* TASK TO CARRY OUT *
Your answer should consist of every line from the records that holds the string "avatar".

[Saved data entries]
━━━━━━━━━━━━━━━━

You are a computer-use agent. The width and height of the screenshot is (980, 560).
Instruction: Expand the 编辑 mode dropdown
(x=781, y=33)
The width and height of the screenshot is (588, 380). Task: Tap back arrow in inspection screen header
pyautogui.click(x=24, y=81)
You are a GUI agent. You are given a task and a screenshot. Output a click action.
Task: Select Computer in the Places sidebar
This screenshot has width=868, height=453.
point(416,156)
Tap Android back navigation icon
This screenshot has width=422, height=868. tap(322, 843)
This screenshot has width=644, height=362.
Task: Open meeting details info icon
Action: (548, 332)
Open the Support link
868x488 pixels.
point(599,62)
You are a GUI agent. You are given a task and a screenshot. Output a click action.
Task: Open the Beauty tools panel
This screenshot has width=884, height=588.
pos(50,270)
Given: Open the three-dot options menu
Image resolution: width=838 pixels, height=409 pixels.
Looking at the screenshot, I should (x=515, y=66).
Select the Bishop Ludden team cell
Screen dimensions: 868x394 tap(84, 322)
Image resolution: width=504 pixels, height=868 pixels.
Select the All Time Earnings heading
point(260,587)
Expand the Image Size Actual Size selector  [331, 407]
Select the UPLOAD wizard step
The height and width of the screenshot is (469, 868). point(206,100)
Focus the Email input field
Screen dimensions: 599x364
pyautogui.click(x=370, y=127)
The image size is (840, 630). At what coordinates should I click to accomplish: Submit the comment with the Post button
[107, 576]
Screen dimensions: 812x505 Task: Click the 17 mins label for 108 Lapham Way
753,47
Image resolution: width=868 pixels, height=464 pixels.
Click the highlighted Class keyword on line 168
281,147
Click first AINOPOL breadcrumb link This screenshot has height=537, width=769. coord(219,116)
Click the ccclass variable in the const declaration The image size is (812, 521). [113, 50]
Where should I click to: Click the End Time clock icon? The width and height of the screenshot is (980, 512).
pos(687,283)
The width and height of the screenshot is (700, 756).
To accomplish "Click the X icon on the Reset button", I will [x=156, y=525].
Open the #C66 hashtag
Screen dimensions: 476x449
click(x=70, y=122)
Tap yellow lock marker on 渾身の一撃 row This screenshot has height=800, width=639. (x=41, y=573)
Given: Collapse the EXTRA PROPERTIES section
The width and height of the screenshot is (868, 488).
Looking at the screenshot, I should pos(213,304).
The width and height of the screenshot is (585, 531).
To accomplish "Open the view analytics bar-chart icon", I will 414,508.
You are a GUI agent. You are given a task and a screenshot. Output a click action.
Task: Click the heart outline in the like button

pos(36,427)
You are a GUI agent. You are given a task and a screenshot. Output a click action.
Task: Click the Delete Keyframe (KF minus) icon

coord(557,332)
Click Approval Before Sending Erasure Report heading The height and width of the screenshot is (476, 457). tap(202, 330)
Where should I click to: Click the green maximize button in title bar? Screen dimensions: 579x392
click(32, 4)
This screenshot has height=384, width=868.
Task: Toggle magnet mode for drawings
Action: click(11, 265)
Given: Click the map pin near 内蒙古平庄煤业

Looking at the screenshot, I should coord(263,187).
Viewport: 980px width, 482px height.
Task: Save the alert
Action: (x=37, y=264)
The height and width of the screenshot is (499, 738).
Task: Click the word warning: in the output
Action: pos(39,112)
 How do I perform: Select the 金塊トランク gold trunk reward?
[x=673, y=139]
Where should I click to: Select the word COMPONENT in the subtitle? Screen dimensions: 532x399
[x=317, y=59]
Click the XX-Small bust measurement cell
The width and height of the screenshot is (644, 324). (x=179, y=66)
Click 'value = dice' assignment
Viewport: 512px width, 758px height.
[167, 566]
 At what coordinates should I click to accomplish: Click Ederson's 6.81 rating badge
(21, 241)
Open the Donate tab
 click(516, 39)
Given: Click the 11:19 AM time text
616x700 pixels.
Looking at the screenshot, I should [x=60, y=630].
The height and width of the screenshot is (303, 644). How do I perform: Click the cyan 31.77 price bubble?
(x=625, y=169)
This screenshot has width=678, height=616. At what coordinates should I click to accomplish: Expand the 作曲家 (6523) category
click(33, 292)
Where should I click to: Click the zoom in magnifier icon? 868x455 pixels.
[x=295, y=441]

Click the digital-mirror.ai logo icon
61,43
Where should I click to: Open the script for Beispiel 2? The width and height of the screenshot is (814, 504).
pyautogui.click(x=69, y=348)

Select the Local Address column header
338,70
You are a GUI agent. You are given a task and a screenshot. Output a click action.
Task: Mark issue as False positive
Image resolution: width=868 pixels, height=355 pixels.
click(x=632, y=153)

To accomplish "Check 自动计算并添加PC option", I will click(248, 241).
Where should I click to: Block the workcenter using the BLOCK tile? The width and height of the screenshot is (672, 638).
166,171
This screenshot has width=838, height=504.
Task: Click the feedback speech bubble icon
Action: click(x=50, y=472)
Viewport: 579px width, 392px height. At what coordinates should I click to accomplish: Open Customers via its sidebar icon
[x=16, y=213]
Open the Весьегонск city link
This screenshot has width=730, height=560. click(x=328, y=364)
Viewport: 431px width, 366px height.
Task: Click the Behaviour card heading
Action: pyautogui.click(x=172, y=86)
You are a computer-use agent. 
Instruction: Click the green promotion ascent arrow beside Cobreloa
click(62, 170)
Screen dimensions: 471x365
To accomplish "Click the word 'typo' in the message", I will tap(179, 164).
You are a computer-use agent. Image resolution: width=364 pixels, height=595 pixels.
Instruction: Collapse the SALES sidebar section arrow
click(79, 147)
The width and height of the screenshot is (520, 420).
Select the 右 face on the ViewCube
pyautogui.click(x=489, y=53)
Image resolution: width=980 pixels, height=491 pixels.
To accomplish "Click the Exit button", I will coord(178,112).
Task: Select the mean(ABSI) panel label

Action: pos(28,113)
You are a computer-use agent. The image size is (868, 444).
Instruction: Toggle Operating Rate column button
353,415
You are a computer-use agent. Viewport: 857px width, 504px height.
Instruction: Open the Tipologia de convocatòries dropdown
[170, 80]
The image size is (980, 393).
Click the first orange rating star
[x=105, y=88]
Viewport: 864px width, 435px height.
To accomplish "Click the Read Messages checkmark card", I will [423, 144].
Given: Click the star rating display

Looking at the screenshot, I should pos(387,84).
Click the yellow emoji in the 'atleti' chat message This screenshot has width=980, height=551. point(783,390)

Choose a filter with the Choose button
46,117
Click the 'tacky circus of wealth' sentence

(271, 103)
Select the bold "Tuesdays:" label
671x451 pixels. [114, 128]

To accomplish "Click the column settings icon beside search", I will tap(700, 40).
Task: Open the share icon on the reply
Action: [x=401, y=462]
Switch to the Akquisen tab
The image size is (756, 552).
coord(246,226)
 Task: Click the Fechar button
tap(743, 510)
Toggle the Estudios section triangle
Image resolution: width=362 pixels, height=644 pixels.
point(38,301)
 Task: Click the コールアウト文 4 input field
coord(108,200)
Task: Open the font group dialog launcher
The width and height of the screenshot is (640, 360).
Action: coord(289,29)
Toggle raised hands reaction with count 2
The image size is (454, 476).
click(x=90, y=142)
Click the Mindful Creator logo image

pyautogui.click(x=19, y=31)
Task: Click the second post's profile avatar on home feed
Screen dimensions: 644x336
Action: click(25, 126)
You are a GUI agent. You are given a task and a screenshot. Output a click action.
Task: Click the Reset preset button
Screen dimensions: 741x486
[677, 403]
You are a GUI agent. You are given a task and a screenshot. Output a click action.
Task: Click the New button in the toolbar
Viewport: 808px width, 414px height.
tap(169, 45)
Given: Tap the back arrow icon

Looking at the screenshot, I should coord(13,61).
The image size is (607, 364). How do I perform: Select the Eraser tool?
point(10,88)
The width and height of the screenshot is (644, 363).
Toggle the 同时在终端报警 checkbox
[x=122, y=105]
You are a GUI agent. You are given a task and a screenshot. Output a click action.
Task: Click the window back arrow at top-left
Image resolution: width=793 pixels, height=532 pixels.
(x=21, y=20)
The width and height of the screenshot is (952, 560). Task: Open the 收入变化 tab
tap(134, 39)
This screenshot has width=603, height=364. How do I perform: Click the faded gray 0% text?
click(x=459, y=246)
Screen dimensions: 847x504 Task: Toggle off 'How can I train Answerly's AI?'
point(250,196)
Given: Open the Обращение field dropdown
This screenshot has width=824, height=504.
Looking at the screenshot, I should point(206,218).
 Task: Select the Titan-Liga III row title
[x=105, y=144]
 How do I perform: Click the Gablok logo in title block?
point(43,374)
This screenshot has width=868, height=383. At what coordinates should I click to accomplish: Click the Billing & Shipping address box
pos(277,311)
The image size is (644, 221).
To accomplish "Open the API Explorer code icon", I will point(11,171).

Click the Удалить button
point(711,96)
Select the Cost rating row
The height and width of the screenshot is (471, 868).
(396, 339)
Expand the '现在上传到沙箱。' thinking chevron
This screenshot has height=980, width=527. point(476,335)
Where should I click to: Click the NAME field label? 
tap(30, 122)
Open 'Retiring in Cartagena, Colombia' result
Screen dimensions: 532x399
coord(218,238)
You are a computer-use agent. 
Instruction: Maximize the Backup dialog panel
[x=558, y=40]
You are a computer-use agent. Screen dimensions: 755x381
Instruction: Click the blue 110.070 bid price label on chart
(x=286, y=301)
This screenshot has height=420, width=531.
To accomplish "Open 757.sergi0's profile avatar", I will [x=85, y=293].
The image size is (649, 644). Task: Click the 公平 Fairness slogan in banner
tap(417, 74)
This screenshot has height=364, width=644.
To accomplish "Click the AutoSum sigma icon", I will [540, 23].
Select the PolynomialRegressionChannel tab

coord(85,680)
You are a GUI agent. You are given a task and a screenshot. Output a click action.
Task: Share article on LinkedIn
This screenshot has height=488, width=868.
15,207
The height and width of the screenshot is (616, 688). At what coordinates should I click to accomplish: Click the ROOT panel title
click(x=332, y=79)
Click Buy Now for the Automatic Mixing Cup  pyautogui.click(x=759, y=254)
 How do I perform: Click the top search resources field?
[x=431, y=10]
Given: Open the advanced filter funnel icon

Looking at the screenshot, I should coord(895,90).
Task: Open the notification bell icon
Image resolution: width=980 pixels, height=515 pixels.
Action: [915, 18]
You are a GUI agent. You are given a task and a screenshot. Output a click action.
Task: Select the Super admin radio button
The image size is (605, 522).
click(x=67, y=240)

━━━━━━━━━━━━━━━━

* EXERCISE RESULT *
Task: Click the second post's profile avatar on home feed
To accomplish "Open 757.sergi0's profile avatar", I will [x=85, y=293].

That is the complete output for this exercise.